29/12/2023
Buona sera,
a seguito dell’articolo pubblicato intendiamo presentare la reale situazione nota anche a tutti gli enti provinciali e locali, che non ha nulla a che vedere con quanto di familiare riportato.
In tutti i comprensori sciistici l’accesso alle piste da sci è’ consentito solo a sciatori, snowboard o attrezzi similari. Tale normativa è’ valida su tutto il territorio nazionale e viene applicata esclusivamente per la messa in sicurezza di sciatori e dei pedoni stessi.
Oltre ad essere prevista una sanzione per i trasgressori da parte delle forze dell’ordine presenti nei rispettivi comprensori, in caso di incidente la responsabilità ricadrebbe sul gestore degli impianti sciistici, il quale è’ tenuto a rispondere penalmente della mancata applicazione di tale normativa. Anche al Passo Rolle, come in qualsiasi altro comprensorio, vige tale decreto ed è’ esclusivamente per questo motivo che la società ha l’obbligo di installare reti e cartelli per evitare che pedoni e scialpinisti attraversino le piste mettendo a rischio la loro incolumità e quella degli sciatori stessi.

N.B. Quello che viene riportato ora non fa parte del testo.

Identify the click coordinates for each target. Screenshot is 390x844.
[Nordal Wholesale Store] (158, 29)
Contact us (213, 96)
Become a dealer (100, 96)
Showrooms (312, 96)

Per ovviare a tale problematica e consentire l’accesso dei pedoni ai rifugi Capanna Cervino e Baita Segantini, la società impianti Castellazzo nei mesi scorsi ha progettato un percorso alternativo, dedicato esclusivamente a pedoni e scialpinisti, che non prevedesse attraversamenti in pista.
Tale progetto, anche a seguito di un sopralluogo da parte del Demanio, è’ stato presentato dal Presidente del Consorzio durante una riunione indetta dall’APT appositamente con questo unico ordine del giorno.
Durante la riunione, alla quale hanno partecipato gli esercenti, enti politici e competenti in materia interessati, per procedere alla creazione di tale sentiero è’ stata richiesta la disponibilità, o la nomina di un incaricato, ad assumere la gestione di tale sentiero durante la stagione invernale, al fine di consentire a pedoni e scialpinisti una salita e discesa in sicurezza.
Purtroppo, nonostante vi fossero tutti i presupposti a realizzare tale soluzione, nessuno dei principali interessati ha espresso l’intenzione ad assumersi tale incarico, invalidando così la proposta presentata.
Oltretutto, dispiace e sorprende notare ora, che nonostante anche i principali interessati presenti alla riunione (Capanna Cervino e Proloco Passo Rolle) non abbiano voluto approfondire tale proposta, gli stessi ora incolpino la società impianti di non voler mettere a rischio la sicurezza dei propri sciatori e ad assumersi una responsabilità, ricordiamo, di carattere penale.
Ribadiamo quindi di aver fatto tutto il possibile al fine di trovare una soluzione che favorisca la sicurezza di tutti e la valorizzazione del turismo al Passo Rolle, invitando nuovamente gli esercenti interessati a rivalutare la soluzione proposta.
Auspicando nella giusta comprensione, ringraziamo per l’attenzione.